Fui escolhido para ser padrinho do Otto. Não o músico, embora tivesse o maior prazer em batizá-lo caso fosse convidado.

Meu primeiro passo foi passar numa loja de brinquedos e comprar algo grande e barulhento, sempre garantia de um presente de sucesso para qualquer idade. Aproveitei e levei uma saboneteira infantil de sapo de borracha para mim. É um sapo feliz de barriga para cima, onde você deposita o sabonete. Ele está sorrindo, então não parece se sentir explorado, de modo que julguei se tratar de uma saboneteira que transmite uma energia boa. A moça da loja perguntou se era para presente também, e respondi com algum constrangimento que esse era para mim.

Na cerimônia, como era de se esperar, o pequeno Otto tentou desesperadamente fugir a todo custo do próprio batismo, correndo sem rumo, se debatendo nos braços de parentes ou tendo súbitos ataques de sono, embora sem sucesso.

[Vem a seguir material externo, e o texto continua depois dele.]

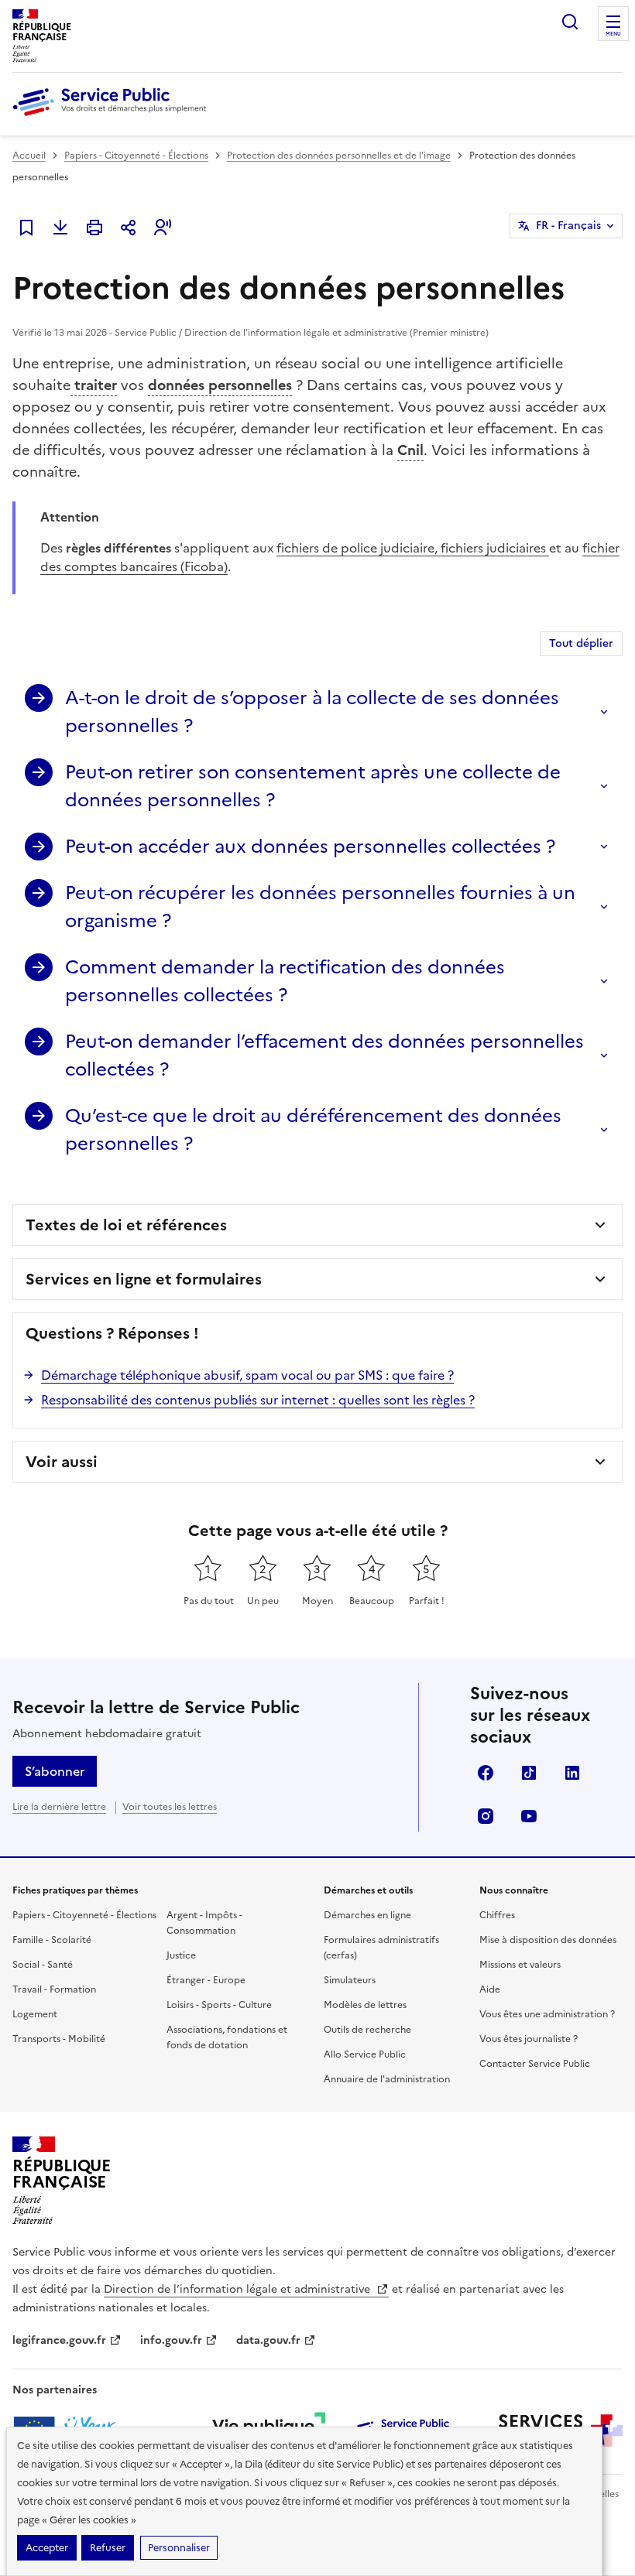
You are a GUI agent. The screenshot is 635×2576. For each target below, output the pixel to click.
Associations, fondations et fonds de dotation (226, 2037)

Aparentemente houve até um curso preparatório para a cerimônia, ao qual não compareci, Otto provavelmente também não, mas aproveitei para termos nossa primeira conversa séria, sobre o significado daquele ritual. Dali para frente éramos padrinho e afilhado, o que quer dizer que ele agora será responsável por cuidar de mim para sempre, me levando medicamentos como finasterida durante minha velhice. Alguém alertou sobre a possível perda de libido causada por esse medicamento, o que a meu ver se trata apenas de mais uma preocupação que ele elimina.

E o que mais me chamou atenção no evento, sem querer desmerecer todo o aspecto simbólico-religioso e todo o carisma das crianças presentes, foi o avô de Otto, meu querido Afonso, no alto dos seus mais de 70 anos de idade e todos os cabelos na cabeça.

Não há sorriso de criança que me fascine mais do que um idoso cabeludo (fascínio com uma pontinha de melancolia, devo admitir). Até porque em batizados as crianças raramente sorriem, dando preferência ao choro de indignação diante de mais um ritual no qual são as grandes estrelas sem serem consultadas.

Talvez se o tema da cerimônia em vez de Jesus pudesse ser Batman, Frozen, Minecraft, Cristiano Ronaldo, Luccas Neto ou algum outro super-herói que cativasse mais a criançada, houvesse menos lágrimas e mais alegria. Mas ninguém consultou esse padrinho aqui.

*Ator, comediante e roteirista. Matéria na Folha de São Paulo. Caderno Opinião, de 24/06/2019.